Tuesday, June 23, 2009
Alphonse "Bois Sec" Ardoin was born November 16, 1915, in l'Anse de 'Prien Noir (Black Cyprian's Cove) near Bayou Duralde, Louisiana. Duralde is an unincorporated village between the towns of Mamou and Basile on the southwestern prairies of Louisiana. Within Duralde are a number of anses (coves) or small settlements. Family history tells that Ardoin's great-great-grandfather Cyprian settled in the area in the 1830s. The family has lived in the village since then.
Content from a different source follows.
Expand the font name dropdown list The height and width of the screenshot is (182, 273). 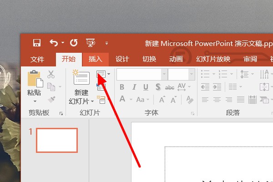pyautogui.click(x=164, y=74)
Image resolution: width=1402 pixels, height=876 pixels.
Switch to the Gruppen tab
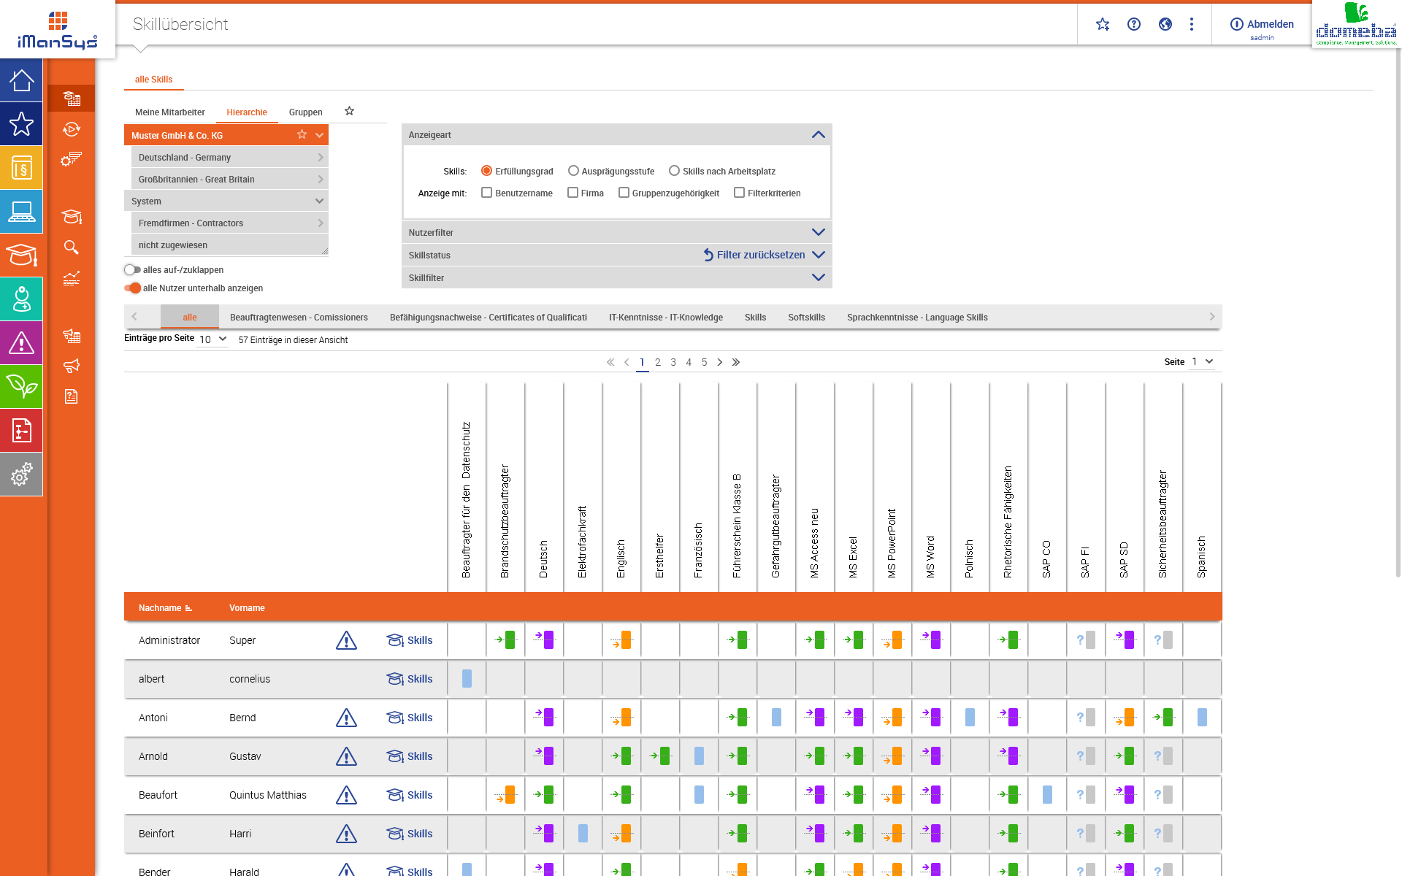pyautogui.click(x=305, y=112)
For many years, the Ardoin family sharecropped fields, raising rice or soybeans or using the land for grazing, depending on the year and the season. Ardoin's nickname, "Bois Sec" (dry wood), was given to him as a child because, he said, he was always the first to the barn when a rainstorm interrupted work in the fields.
When Ardoin was about two years old, his father died. His mother took a job doing laundry for a white family to earn money. Ardoin's older brother hired himself out to help support the family. When Bois Sec was about seven, he started to take his older brother's accordion and hide in the barn to practice. The young Ardoin didn't realize that his sound carried, and one day he got caught. "I didn't know that when you're high up, you can see far, but the sound carries far as well," he recalled. But his brother was impressed and, instead of getting angry, gave him permission to keep using his accordion.
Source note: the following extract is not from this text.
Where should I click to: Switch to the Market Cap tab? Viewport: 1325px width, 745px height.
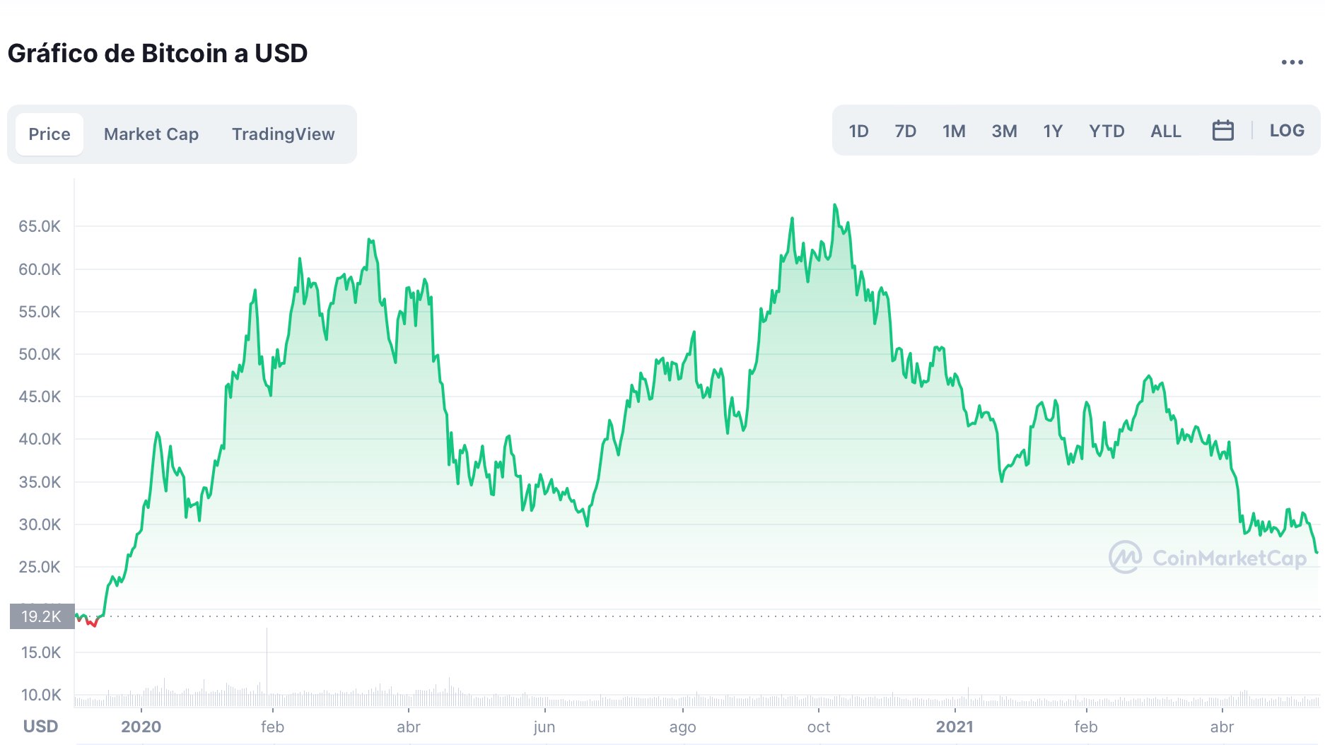click(151, 134)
As a young man, Bois Sec often joined his first cousin, Amédé Ardoin, at dance parties, where he played accordion. Amédé was well known in the area and was the first French-speaking black musician to make 78 rpm recordings in the 1930s. Bois Sec played the triangle for Amédé and watched him play the accordion. Eventually, Bois Sec was able to buy his own instrument. "I bought one from one of my cousins," he said. "I paid three dollars for it. Boy, I was really proud of my accordion. I had gotten a job paying 50 cents. When I finished my work, I had three dollars. I had a little cinnamon-colored swayback horse. I rode it about 10 miles down the road to buy that first accordion."